この段階では子どもに2つのことを教えます。1つは「Goal-Plan-Do-Check」の問題解決のやり方です。そしてもう1つは「子どもオリジナルの作戦」を見つけることです。

活動に取り組む前に問題解決のやり方を子どもに教えることで、なぜできなかったのか・成功した場合は何がよかったのかという問題解決能力の基礎となる考え方を育むことができます。子どもオリジナルの作戦では、活動ができない原因を改善できるように大人が声かけをして作戦を発見できるようにガイドしていきます。この作戦を用いて、苦手とする活動(例:なわとび・お箸など)を練習します。

なぜやり方を直接大人が教えないのかというと、子どもが成長するには子ども自身が試行錯誤して問題解決をしていく経験が重要だとされているからです。このような学習方法は発見学習と呼ばれています。したがって、CO-OPアプローチでは大人が直接子どもに教えるのではなく、子どもが問題解決をできるように声かけをしていくことを重視しているのです。

アイちゃんに問題解決のやり方とお箸が上手に使えるようになるためのオリジナルの作戦を立てることを教えます。アイちゃんと支援者で一緒に動画を見ながらオリジナルの作戦を、アイちゃん自身が立てられるように支援者は声かけをしていきます。すると、アイちゃんは「お箸の持ち方が違う!」と気がつくことができました。「しっかり持つ作戦」と名前をつけてアイちゃんはお箸を使う練習を続けたところ上手にお箸が使えるようになったのです。

d.作戦を他の場所でも使えないか応用する
CO-OPアプローチでスキルが身についた際には、子ども自身が見つけた問題解決の作戦を他の活動でも使えないか応用を促していきます。

アイちゃんはお箸を上手に使えるようになりました。支援者はアイちゃんに「今回の作戦は他にもどこで使えるかな?」と作戦の応用を促しました。するとアイちゃんは「お箸の持ち方と鉛筆の持ち方が似てる!」と思いつき、お箸の使い方から鉛筆の使い方に応用されました。
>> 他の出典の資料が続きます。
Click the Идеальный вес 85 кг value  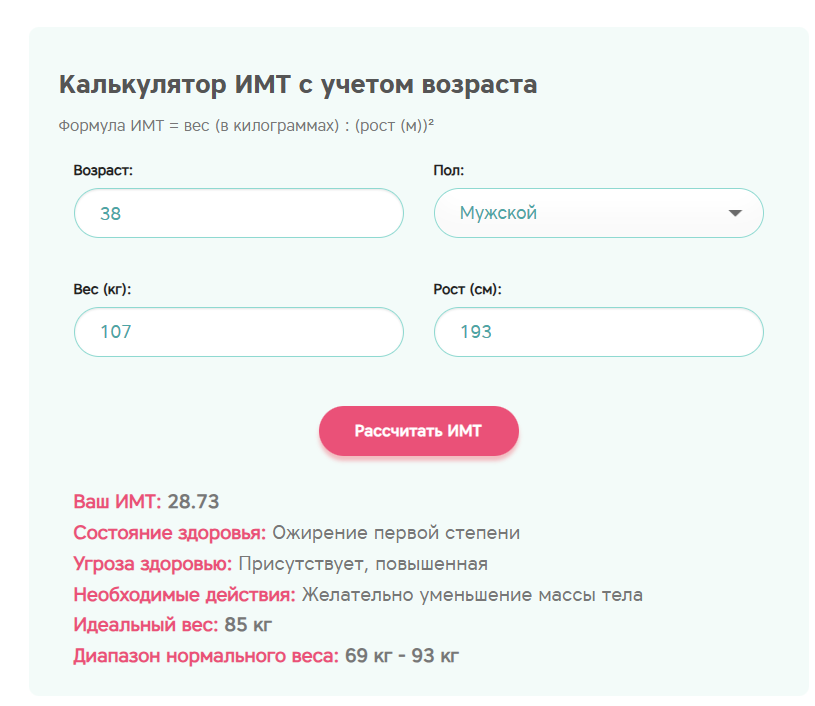coord(248,626)
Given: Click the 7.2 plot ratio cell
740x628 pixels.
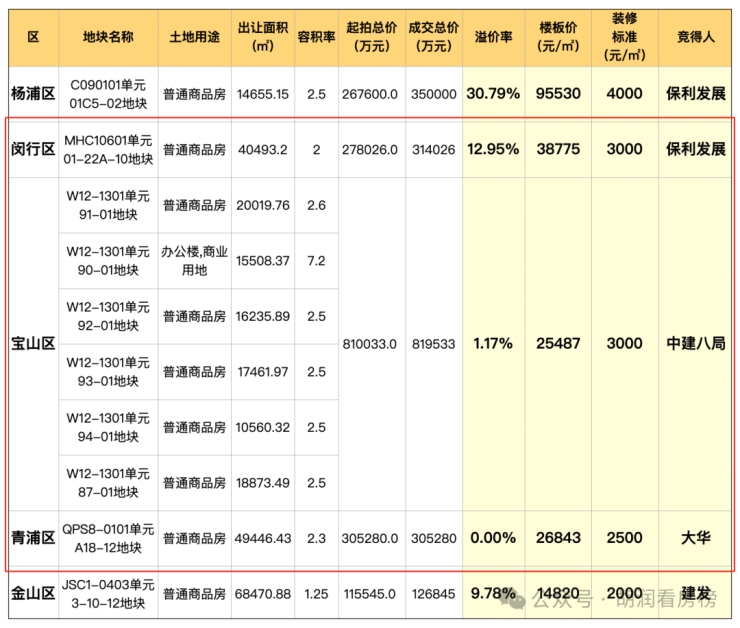Looking at the screenshot, I should click(x=317, y=260).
e.保護者も協力し、みんなで目標の達成に向けて努力する!
CO-OPアプローチで身につけた作戦を使って、家庭でも継続して練習できるように保護者にも参加してもらい、子どもの目標の達成に向けていくようにサポートを促します。

3.CO-OPアプローチのQ&A

Q1.どんな子どもが対象ですか?
発達性運動協調症の子どもを対象に開発されたCO-OPアプローチですが、現在では自閉スペクトラム児・注意欠如、多動性症(ADHD)・限局性学習症・脳性麻痺児にも効果があることがわかってきています。

Q2.どのくらいの頻度で効果が出るの?
個人差はありますが、CO-OPアプローチを受けて1ヶ月で効果が出たと報告する論文があります。

不器用さが疑われる発達障害児に対するCognitive Orientation to daily Occupational Performance(CO-OP)を用いた実践 塩津裕康

Q3.不器用さの改善以外にも効果はあるの?
CO-OPアプローチでは子どもの問題解決能力を育む支援方法であるため、自己効力感や自己調整の成長が期待できます。

自己効力感は、課題に対して実行する能力に対する自身のことです。自己調整とは、課題に対して自身の情動や行動を調整する能力です。
発達性協調運動症の子どもの多くは運動の失敗経験が積み重なり、2次障害として自己効力感の低下や、困難な状況や失敗した後などに立ち直る力とされるレジリエンスも低下していると言われています。
ここからは私見になりますが、CO-OPアプローチでは問題解決能力を重視して、子どもができた!感じることができるように支援していくため、成功体験が積み重なり、自己効力感の成長に効果があるのではないかと考えています。

4.まとめ

CO-OPアプローチは発達性協調運動症児・者に対する課題指向型アプローチの一つであり、治療効果のエビデンスが報告されている支援方法です。

CO-OPアプローチでは、

a.子ども中心に考える
b.目標とした活動の練習をする
c.子ども自身が問題解決をする

の3つを中心概念として支援を実施していきます。
不器用に悩む子どもたちへの支援方法はさまざまな方法がありますが、お子さんにとってより良い支援方法を選択する判断材料の一助になれば幸いです。